Document segment.
He also has obsession with these particular folding knives. He buys them, they are $35.00 each! He has six right now, just stacked in a neat pile, in the original boxes on his dresser....

He also has compulsions. To dash to the store. If I am looking for something in the frig, he will say: "Do you need me to go to the store?"  I am just LOOKING in the frig...

OR if he cannot find something he will look one place, if he can't find it...he runs off to the store! 

If one of the sons says: "I have a craving for..." My dh runs off to the store!  

I am not kidding! I wanted to live in the country, way out of town. DH fought me and fought me and won't move out to the country. I LOVE the country, I have large dog (see profile).

DH says: "There is no store out there....". Probably best we don't live in the country because the way he runs to the store four or five times a DAY (am not joking) our petrol bill would be enormous.


----------



## recent_cloud (Apr 18, 2009)

so, what do you want?

what do you want to do?

and understand i rarely use question marks.


----------



## Sensitive (Mar 29, 2009)

It is a nice change of pace to read a lighthearted story.


----------



## sisters359 (Apr 9, 2009)

RC, some times relentlessness is just relentlessness, too.


----------



## Sandy55 (Jun 3, 2009)

Am just venting, I suppose. At the absurdity of it all.


----------



## snix11 (Sep 25, 2008)

frack! I lost my whole post... grrr.... Well I guess i'm not so OCD as I would post it again


----------



## Sandy55 (Jun 3, 2009)

snix11 said:


> frack! I lost my whole post... grrr.... Well I guess i'm not so OCD as I would post it again


 U so funny snix


----------

Data lines.
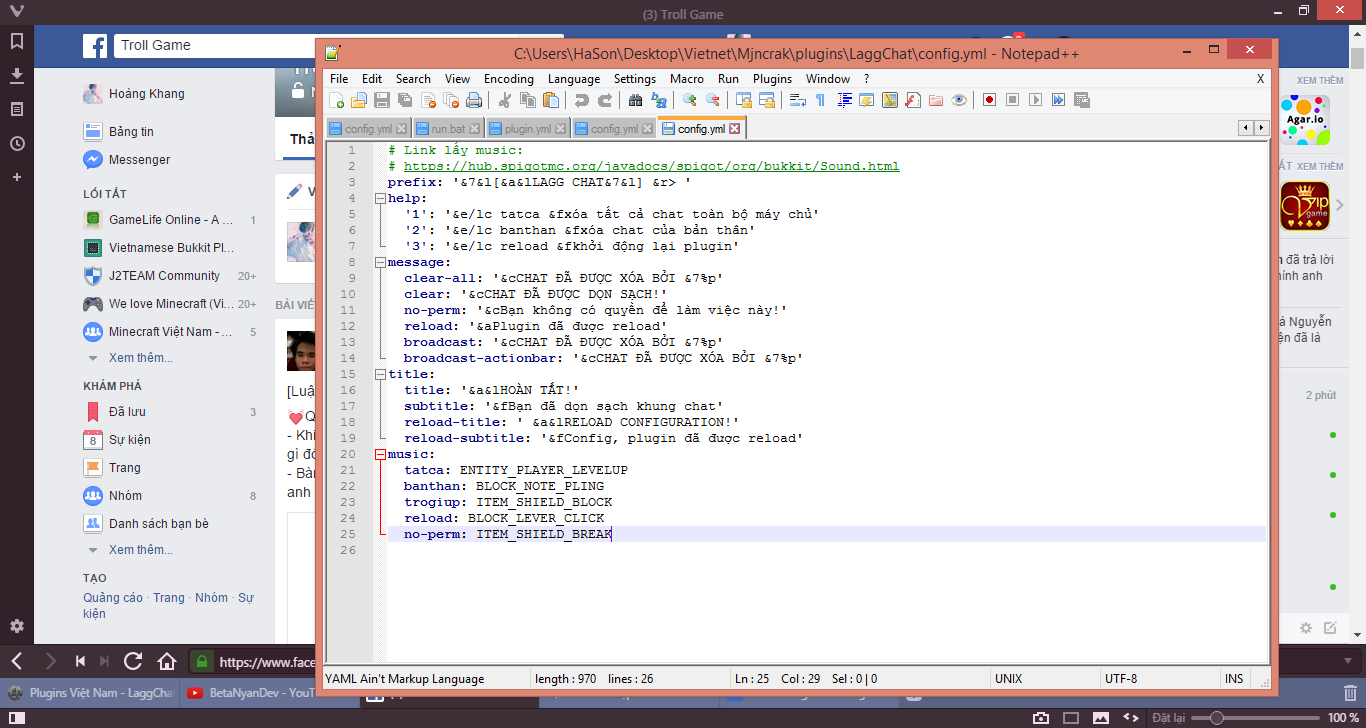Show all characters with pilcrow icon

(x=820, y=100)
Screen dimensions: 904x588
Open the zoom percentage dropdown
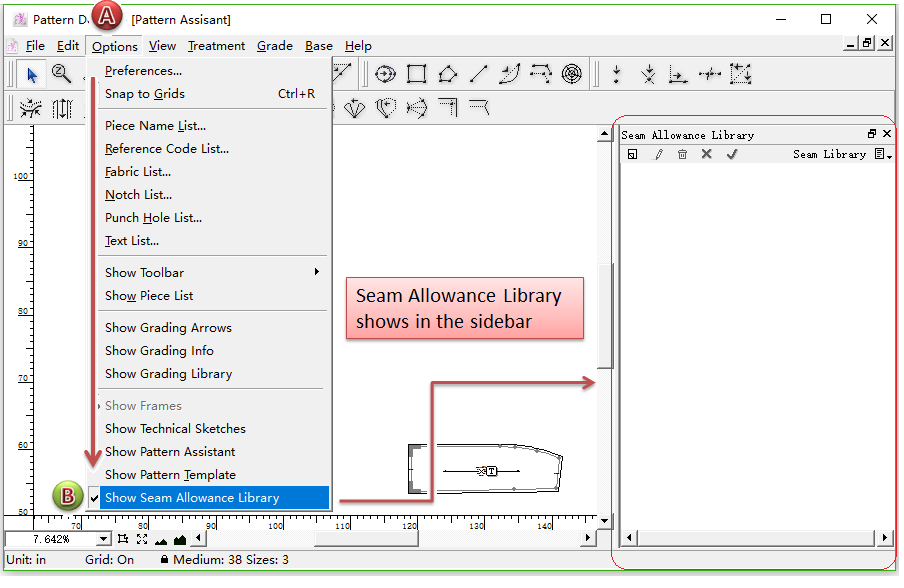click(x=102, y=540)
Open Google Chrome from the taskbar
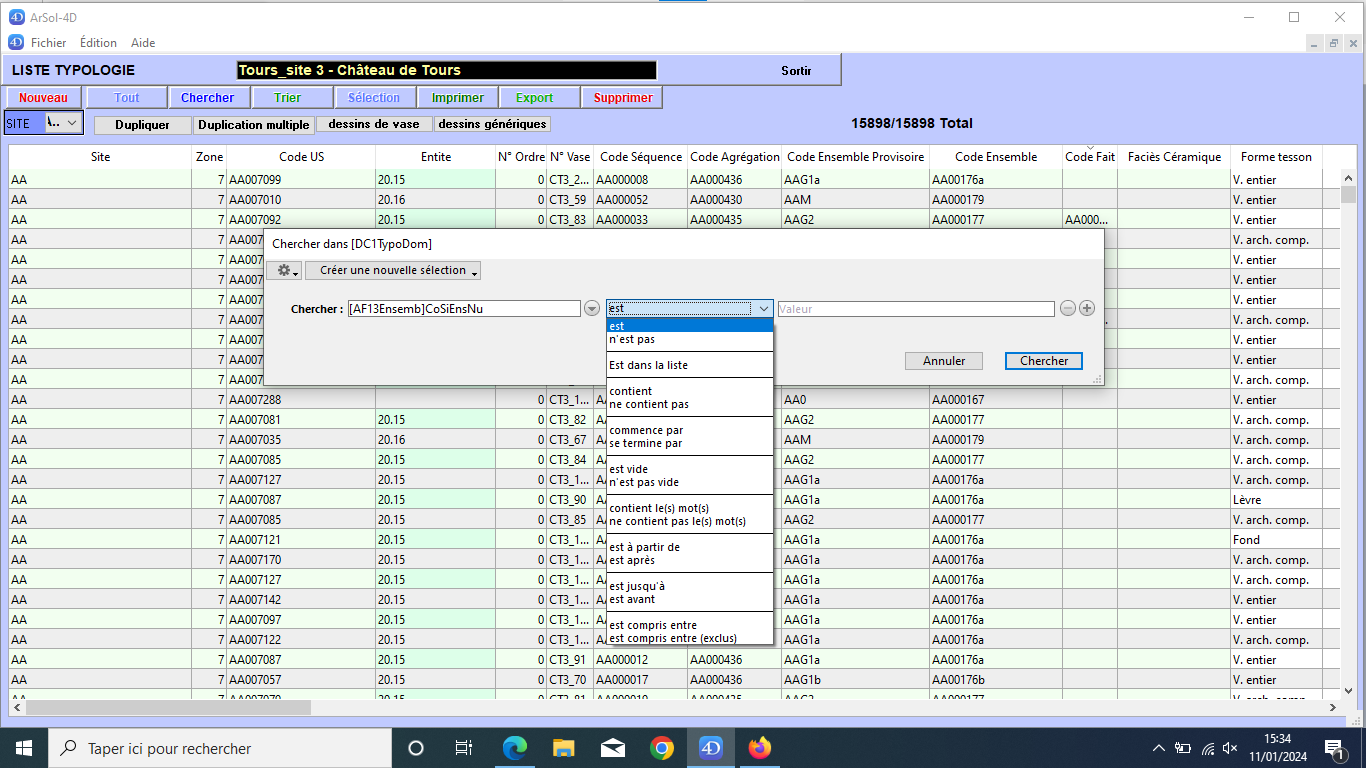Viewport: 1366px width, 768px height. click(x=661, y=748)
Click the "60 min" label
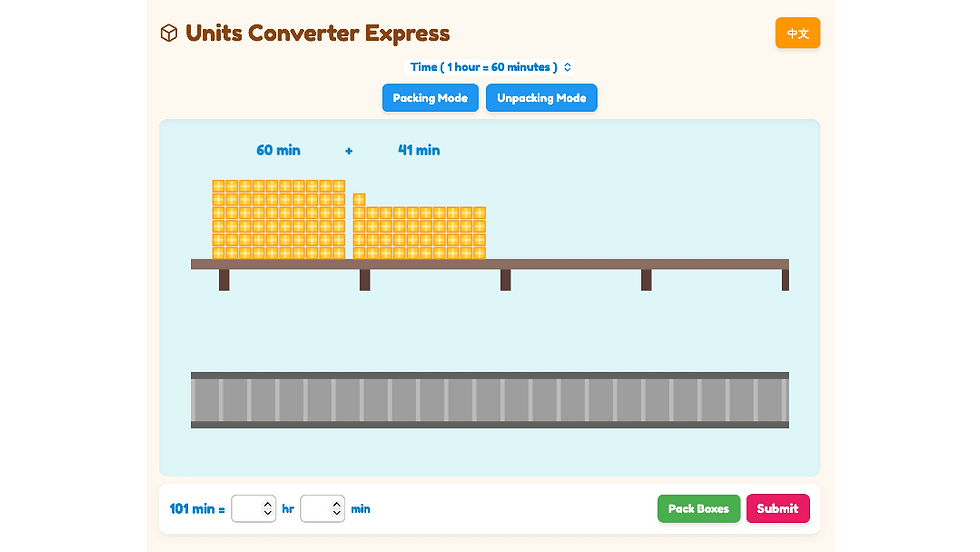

Instruction A. Rewrite the part of the forum thread that opens with the words containing "He also has compulsions." and closes with "it...he runs off to the store!", substituting "fridge" for "frig".
Instruction B. Copy out every line of the listing above word for word, leaving out the pictures.

Finished answer A.
He also has compulsions. To dash to the store. If I am looking for something in the fridge, he will say: "Do you need me to go to the store?"  I am just LOOKING in the fridge...

OR if he cannot find something he will look one place, if he can't find it...he runs off to the store!

Finished answer B.
Show all characters with pilcrow icon

(x=820, y=100)
Screen dimensions: 904x588
Open the zoom percentage dropdown
click(x=102, y=540)
Open Google Chrome from the taskbar
Viewport: 1366px width, 768px height. click(x=661, y=748)
Click the "60 min" label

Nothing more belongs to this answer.